> **Task instructions**:
Please make an exact transcription of all the data that follows.

> **Given data**:
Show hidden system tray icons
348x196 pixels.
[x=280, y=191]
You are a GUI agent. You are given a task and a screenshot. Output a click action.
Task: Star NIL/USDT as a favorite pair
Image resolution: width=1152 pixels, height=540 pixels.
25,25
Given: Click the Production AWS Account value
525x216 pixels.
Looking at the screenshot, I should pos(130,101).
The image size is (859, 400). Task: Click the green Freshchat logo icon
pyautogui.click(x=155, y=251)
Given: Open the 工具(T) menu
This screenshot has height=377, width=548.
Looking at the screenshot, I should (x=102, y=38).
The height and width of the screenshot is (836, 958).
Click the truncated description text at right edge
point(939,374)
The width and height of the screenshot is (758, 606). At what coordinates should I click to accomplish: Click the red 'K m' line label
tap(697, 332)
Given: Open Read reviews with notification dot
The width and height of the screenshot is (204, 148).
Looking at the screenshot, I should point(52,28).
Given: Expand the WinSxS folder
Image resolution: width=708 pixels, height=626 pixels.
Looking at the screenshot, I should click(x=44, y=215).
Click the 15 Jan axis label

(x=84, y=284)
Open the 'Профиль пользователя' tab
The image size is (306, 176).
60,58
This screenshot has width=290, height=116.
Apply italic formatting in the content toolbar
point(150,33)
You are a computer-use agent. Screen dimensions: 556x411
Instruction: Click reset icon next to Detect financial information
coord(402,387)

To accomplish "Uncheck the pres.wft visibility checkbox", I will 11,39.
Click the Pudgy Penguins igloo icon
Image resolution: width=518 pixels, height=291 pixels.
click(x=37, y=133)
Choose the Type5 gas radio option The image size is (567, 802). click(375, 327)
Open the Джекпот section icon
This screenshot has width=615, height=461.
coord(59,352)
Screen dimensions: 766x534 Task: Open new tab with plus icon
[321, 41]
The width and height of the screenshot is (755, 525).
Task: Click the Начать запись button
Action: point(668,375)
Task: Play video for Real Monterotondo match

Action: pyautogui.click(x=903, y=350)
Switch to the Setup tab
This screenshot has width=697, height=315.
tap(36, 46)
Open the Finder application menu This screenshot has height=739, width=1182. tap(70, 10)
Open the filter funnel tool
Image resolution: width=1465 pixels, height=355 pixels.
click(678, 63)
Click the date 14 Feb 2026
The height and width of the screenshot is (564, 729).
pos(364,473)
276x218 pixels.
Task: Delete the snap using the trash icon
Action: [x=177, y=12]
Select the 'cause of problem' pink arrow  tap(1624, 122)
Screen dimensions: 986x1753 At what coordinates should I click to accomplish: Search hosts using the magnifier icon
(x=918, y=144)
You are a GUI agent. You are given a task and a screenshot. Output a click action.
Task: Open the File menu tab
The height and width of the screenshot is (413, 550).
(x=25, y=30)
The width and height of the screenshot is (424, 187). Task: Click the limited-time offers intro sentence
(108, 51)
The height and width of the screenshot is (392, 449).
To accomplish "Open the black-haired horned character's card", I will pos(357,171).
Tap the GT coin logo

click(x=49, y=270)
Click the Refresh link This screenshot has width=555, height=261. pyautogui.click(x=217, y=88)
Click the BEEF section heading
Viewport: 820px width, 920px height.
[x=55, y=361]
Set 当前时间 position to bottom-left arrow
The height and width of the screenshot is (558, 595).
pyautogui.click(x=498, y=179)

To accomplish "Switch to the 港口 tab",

> **Solution**:
Show hidden system tray icons
348x196 pixels.
[x=280, y=191]
You are a GUI agent. You are given a task and a screenshot. Output a click action.
Task: Star NIL/USDT as a favorite pair
Image resolution: width=1152 pixels, height=540 pixels.
25,25
Given: Click the Production AWS Account value
525x216 pixels.
Looking at the screenshot, I should pos(130,101).
The image size is (859, 400). Task: Click the green Freshchat logo icon
pyautogui.click(x=155, y=251)
Given: Open the 工具(T) menu
This screenshot has height=377, width=548.
Looking at the screenshot, I should (x=102, y=38).
The height and width of the screenshot is (836, 958).
Click the truncated description text at right edge
point(939,374)
The width and height of the screenshot is (758, 606). At what coordinates should I click to accomplish: Click the red 'K m' line label
tap(697, 332)
Given: Open Read reviews with notification dot
The width and height of the screenshot is (204, 148).
Looking at the screenshot, I should point(52,28).
Given: Expand the WinSxS folder
Image resolution: width=708 pixels, height=626 pixels.
Looking at the screenshot, I should click(x=44, y=215).
Click the 15 Jan axis label

(x=84, y=284)
Open the 'Профиль пользователя' tab
The image size is (306, 176).
60,58
This screenshot has width=290, height=116.
Apply italic formatting in the content toolbar
point(150,33)
You are a computer-use agent. Screen dimensions: 556x411
Instruction: Click reset icon next to Detect financial information
coord(402,387)

To accomplish "Uncheck the pres.wft visibility checkbox", I will 11,39.
Click the Pudgy Penguins igloo icon
Image resolution: width=518 pixels, height=291 pixels.
click(x=37, y=133)
Choose the Type5 gas radio option The image size is (567, 802). click(375, 327)
Open the Джекпот section icon
This screenshot has width=615, height=461.
coord(59,352)
Screen dimensions: 766x534 Task: Open new tab with plus icon
[321, 41]
The width and height of the screenshot is (755, 525).
Task: Click the Начать запись button
Action: point(668,375)
Task: Play video for Real Monterotondo match

Action: pyautogui.click(x=903, y=350)
Switch to the Setup tab
This screenshot has width=697, height=315.
tap(36, 46)
Open the Finder application menu This screenshot has height=739, width=1182. tap(70, 10)
Open the filter funnel tool
Image resolution: width=1465 pixels, height=355 pixels.
click(678, 63)
Click the date 14 Feb 2026
The height and width of the screenshot is (564, 729).
pos(364,473)
276x218 pixels.
Task: Delete the snap using the trash icon
Action: [x=177, y=12]
Select the 'cause of problem' pink arrow  tap(1624, 122)
Screen dimensions: 986x1753 At what coordinates should I click to accomplish: Search hosts using the magnifier icon
(x=918, y=144)
You are a GUI agent. You are given a task and a screenshot. Output a click action.
Task: Open the File menu tab
The height and width of the screenshot is (413, 550).
(x=25, y=30)
The width and height of the screenshot is (424, 187). Task: Click the limited-time offers intro sentence
(108, 51)
The height and width of the screenshot is (392, 449).
To accomplish "Open the black-haired horned character's card", I will pos(357,171).
Tap the GT coin logo

click(x=49, y=270)
Click the Refresh link This screenshot has width=555, height=261. pyautogui.click(x=217, y=88)
Click the BEEF section heading
Viewport: 820px width, 920px height.
[x=55, y=361]
Set 当前时间 position to bottom-left arrow
The height and width of the screenshot is (558, 595).
pyautogui.click(x=498, y=179)

To accomplish "Switch to the 港口 tab",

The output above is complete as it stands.